Supplied records =
····················
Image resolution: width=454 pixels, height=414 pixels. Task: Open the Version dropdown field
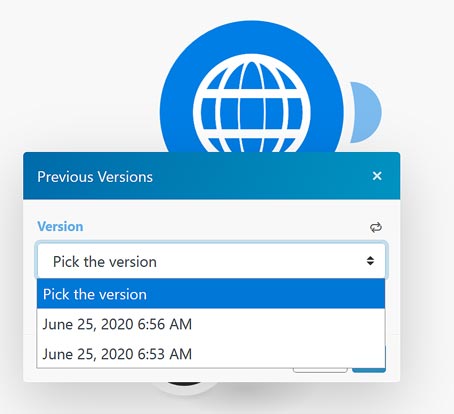pyautogui.click(x=211, y=261)

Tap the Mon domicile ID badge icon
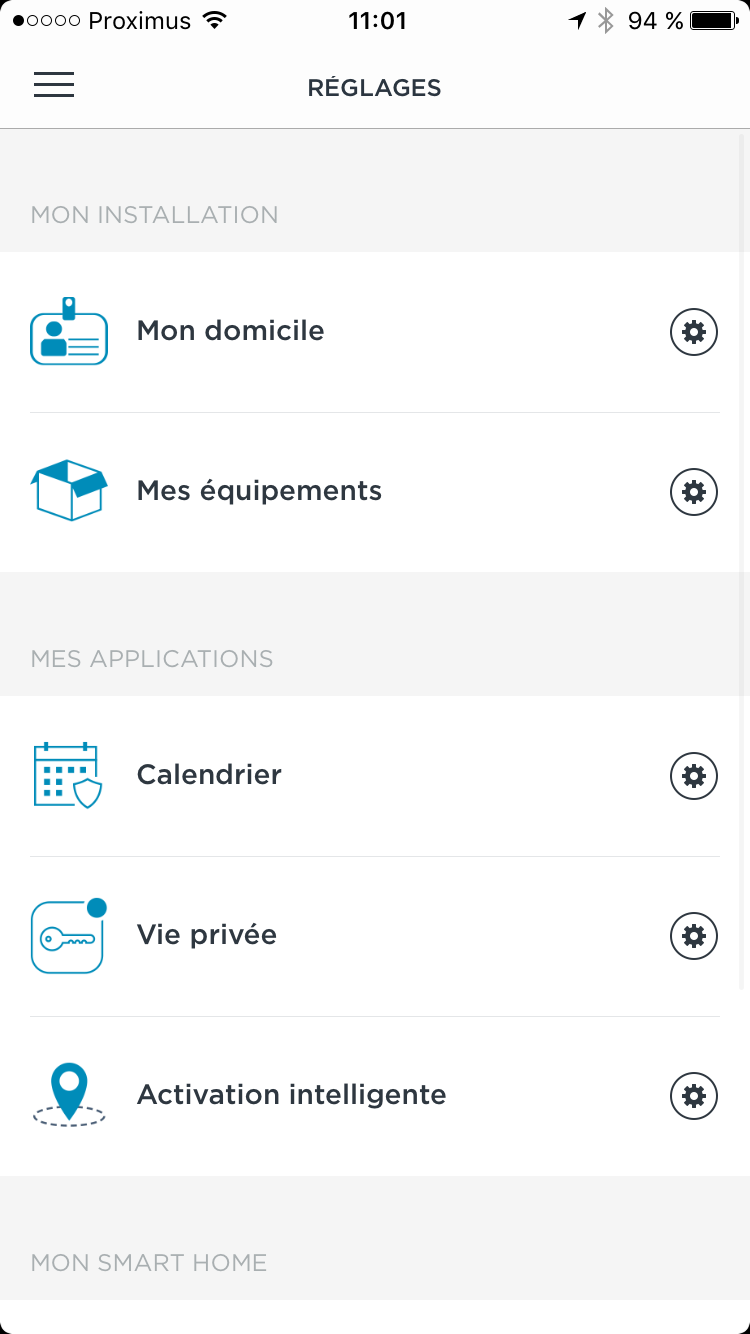[69, 331]
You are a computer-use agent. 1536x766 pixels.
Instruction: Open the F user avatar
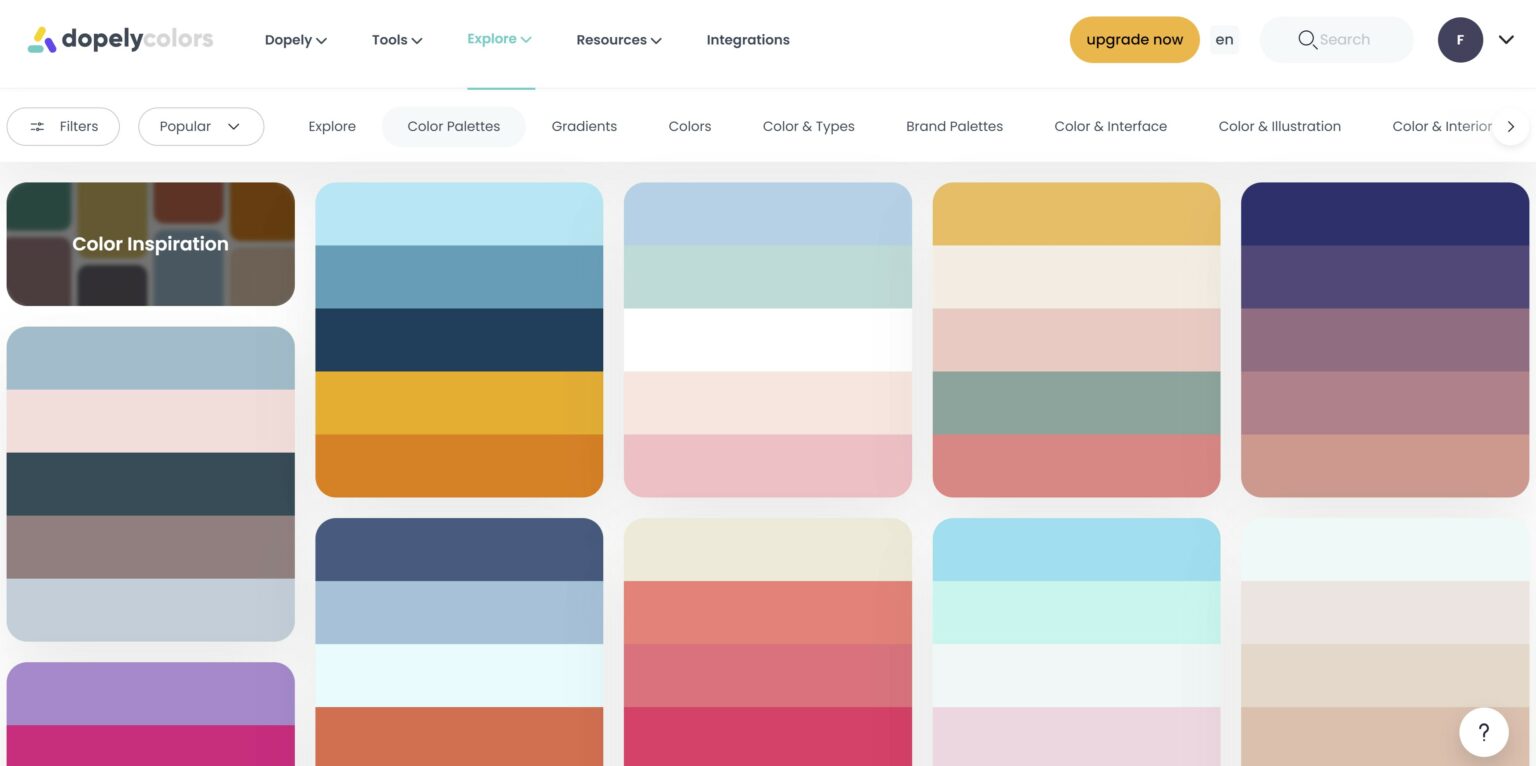pyautogui.click(x=1460, y=40)
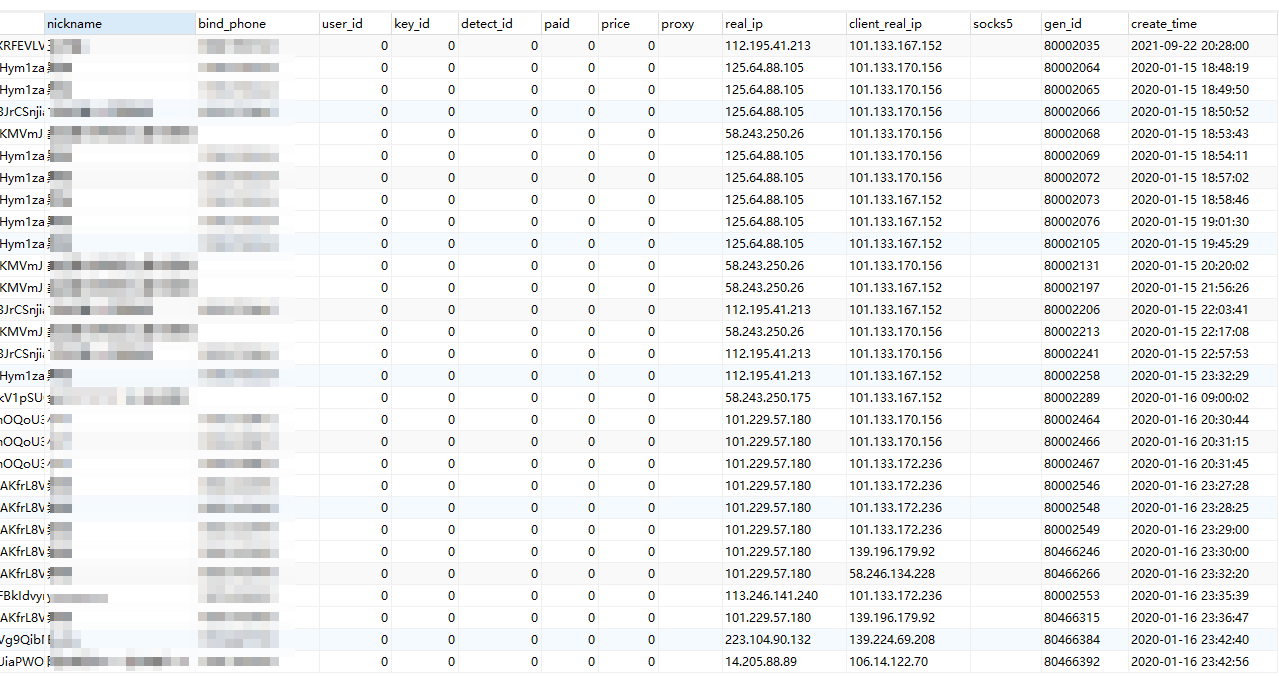Click the real_ip cell 223.104.90.132
The image size is (1279, 676).
(768, 640)
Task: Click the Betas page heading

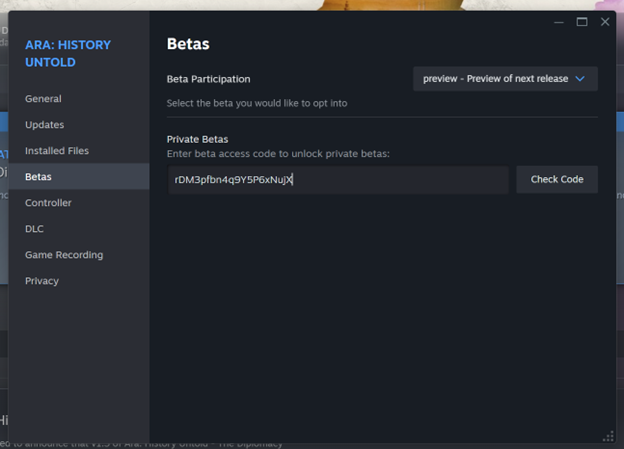Action: [188, 44]
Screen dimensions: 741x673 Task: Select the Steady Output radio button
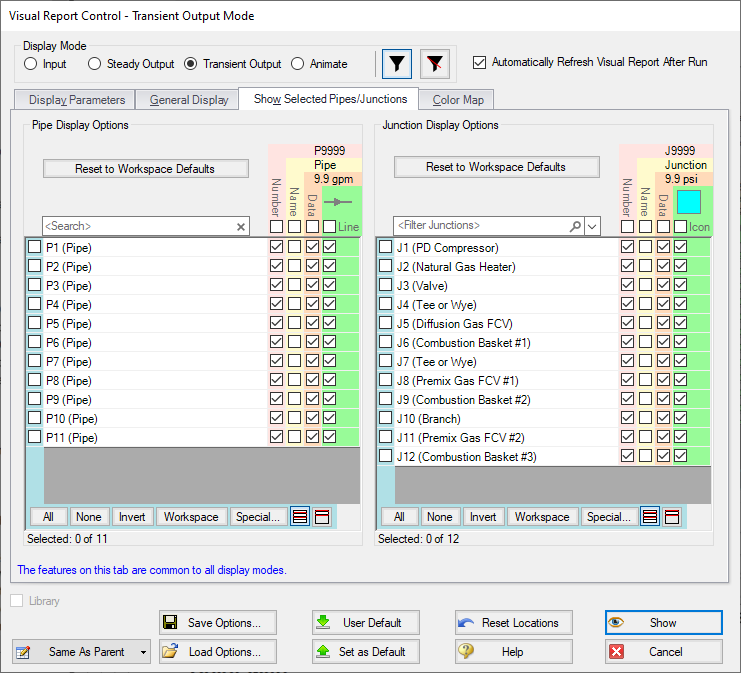click(95, 64)
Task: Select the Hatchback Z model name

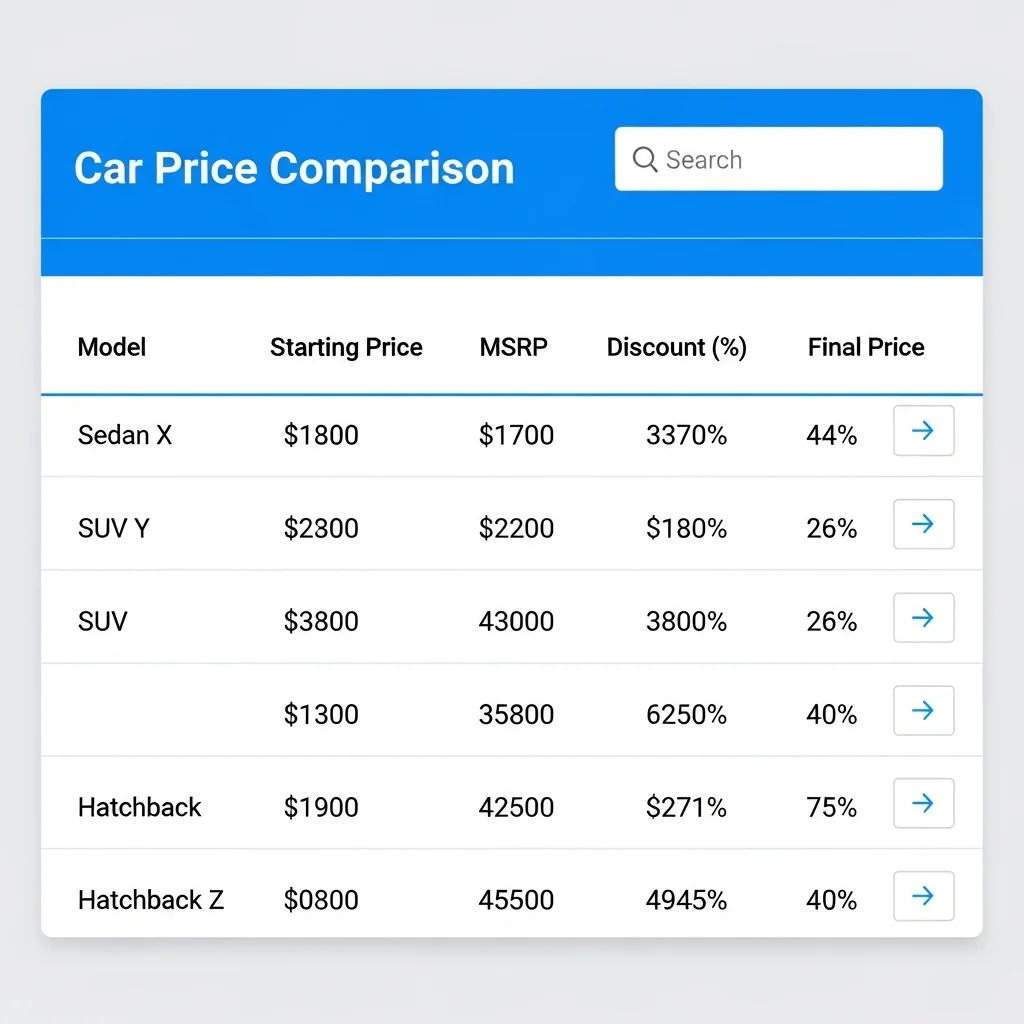Action: pyautogui.click(x=151, y=900)
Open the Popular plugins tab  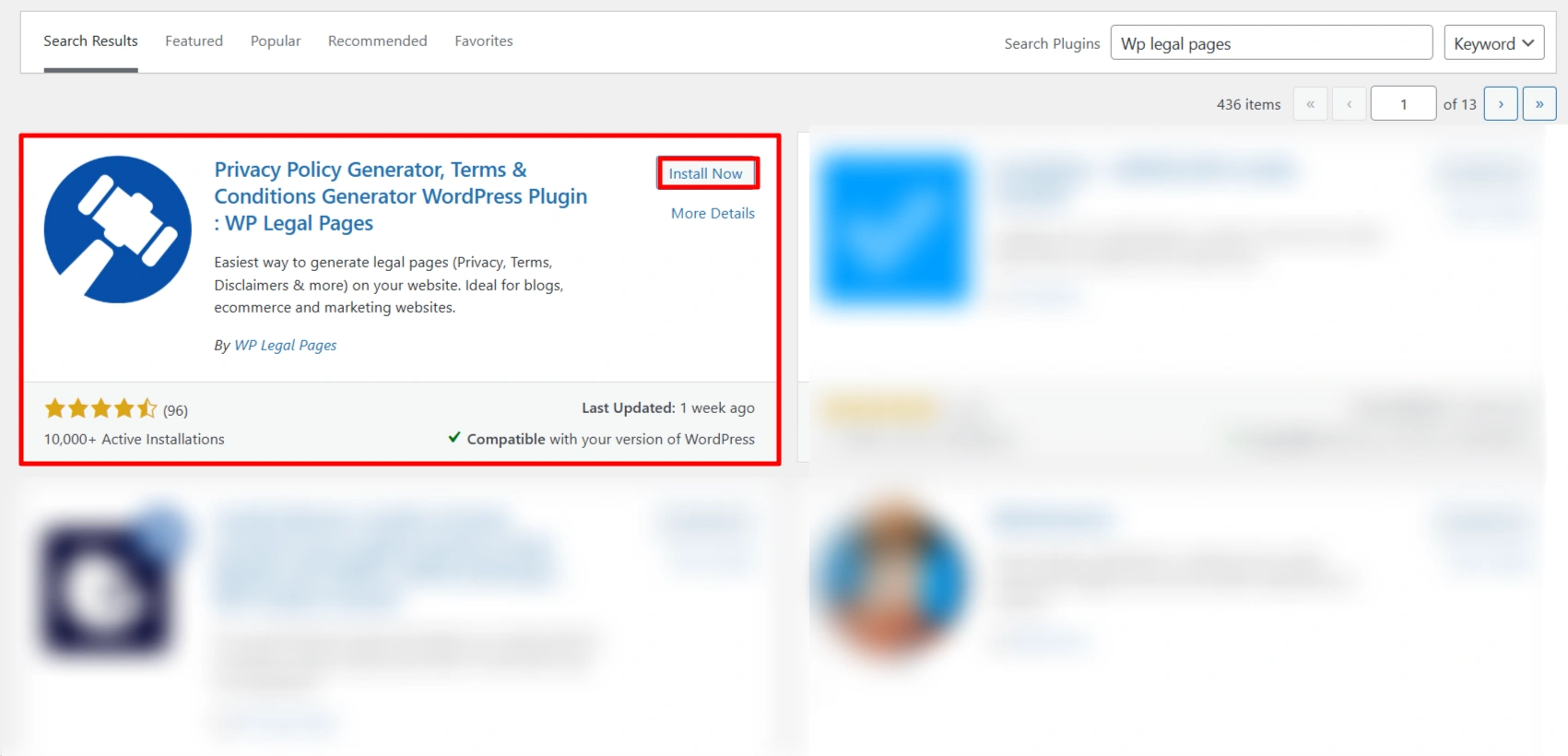pos(276,41)
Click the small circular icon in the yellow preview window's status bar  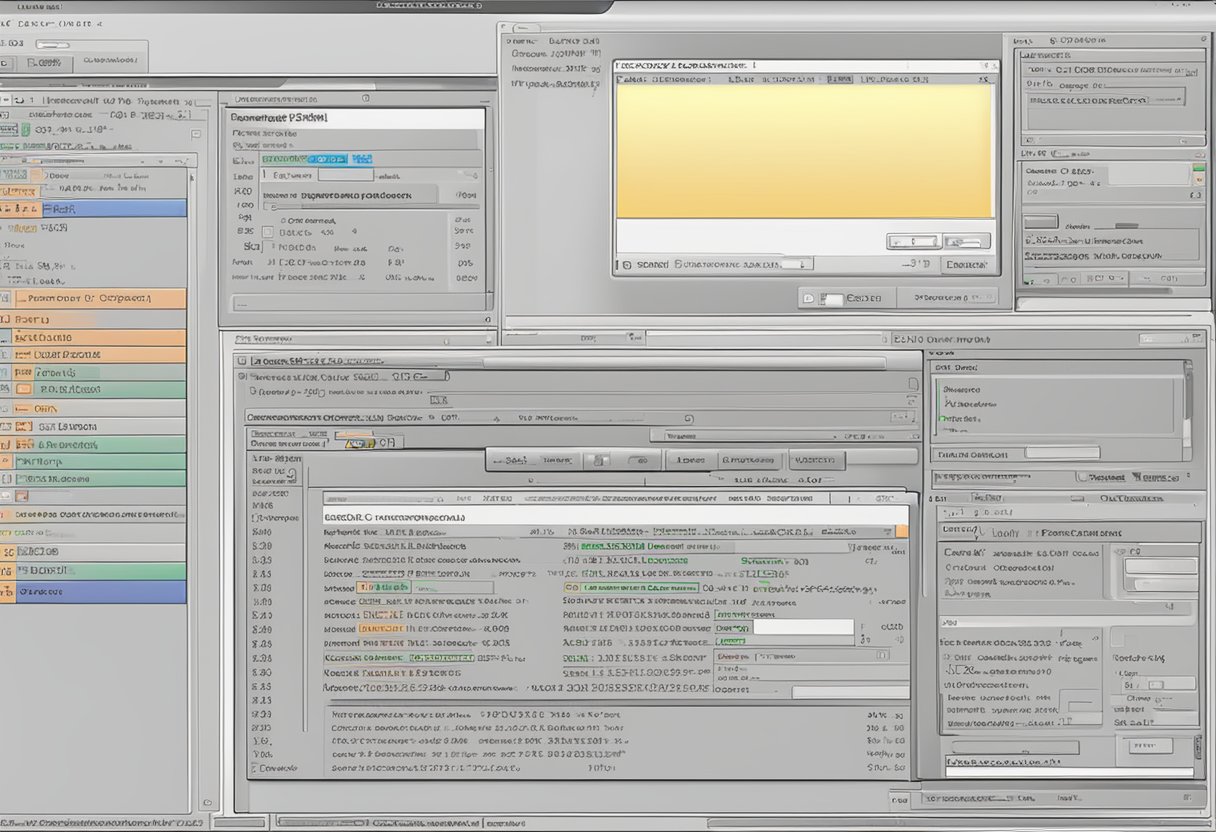click(x=626, y=265)
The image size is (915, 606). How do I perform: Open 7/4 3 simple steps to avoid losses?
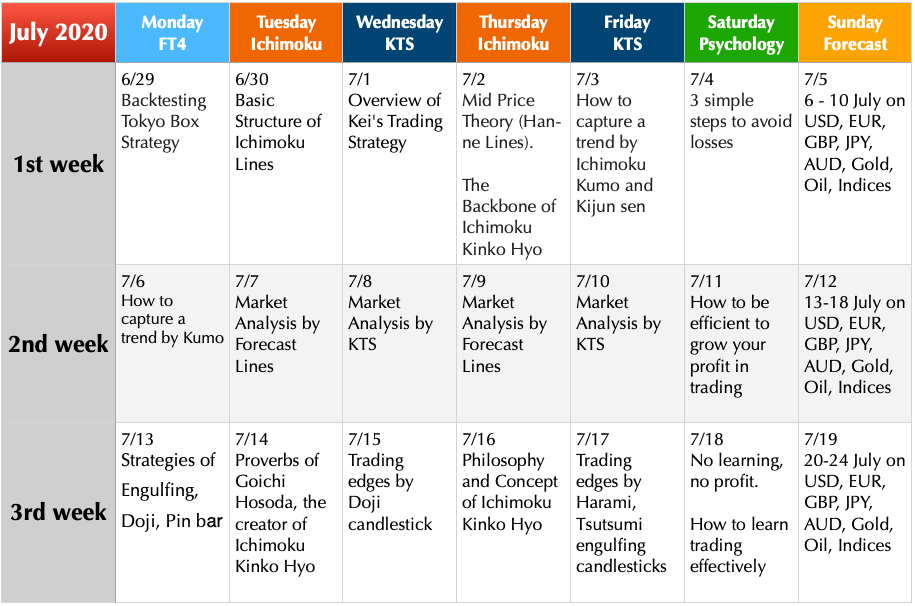coord(741,163)
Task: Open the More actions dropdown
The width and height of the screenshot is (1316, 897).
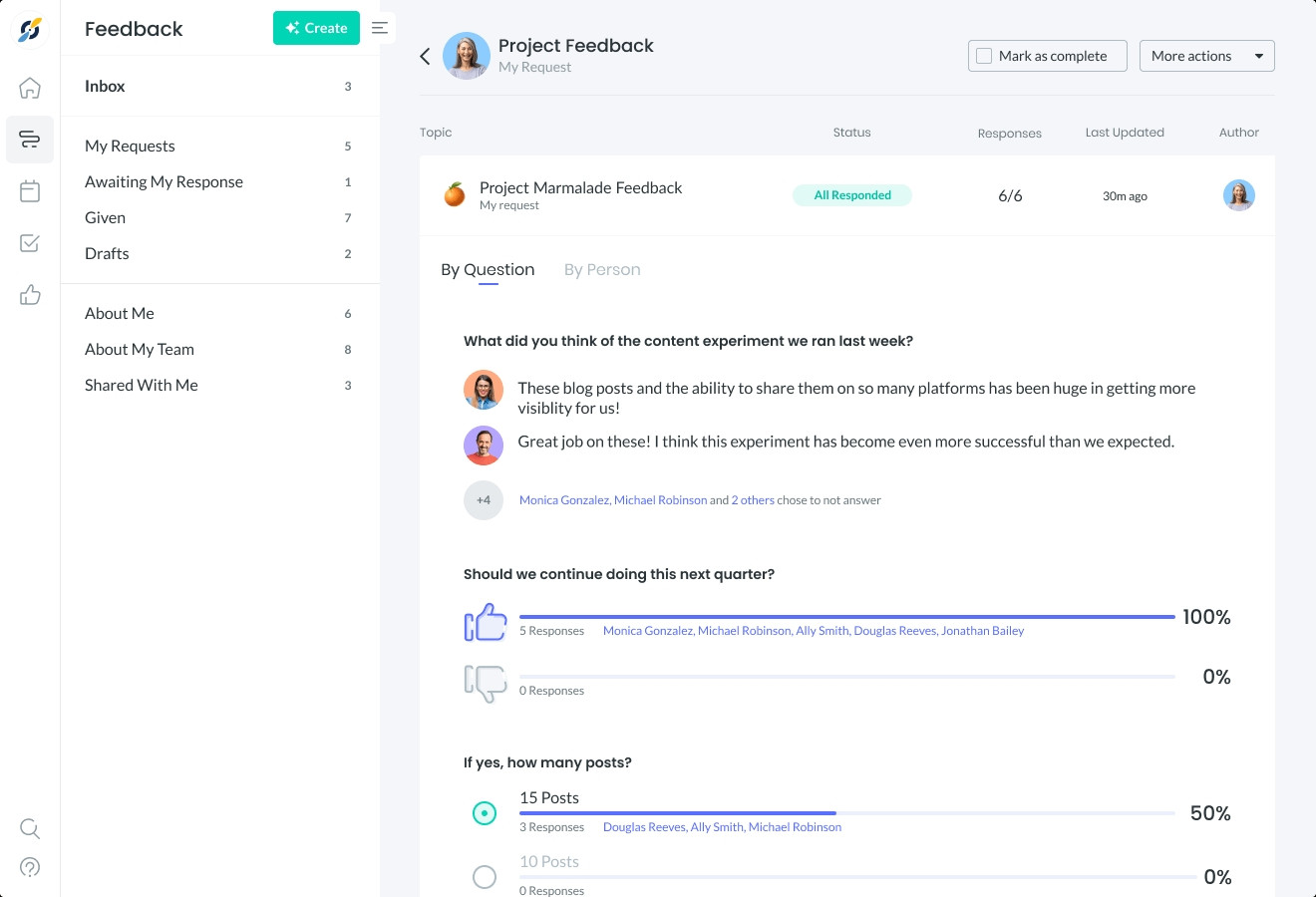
····················
Exercise brief = Reproduce exactly and only the lines from the one with "The image size is (915, 606)." through the final line of the records above, inclusive. Pictures must be left out.

Result of this task =
The image size is (915, 606). How do I perform: Open 7/4 3 simple steps to avoid losses?
coord(741,163)
Task: Open the More actions dropdown
The width and height of the screenshot is (1316, 897).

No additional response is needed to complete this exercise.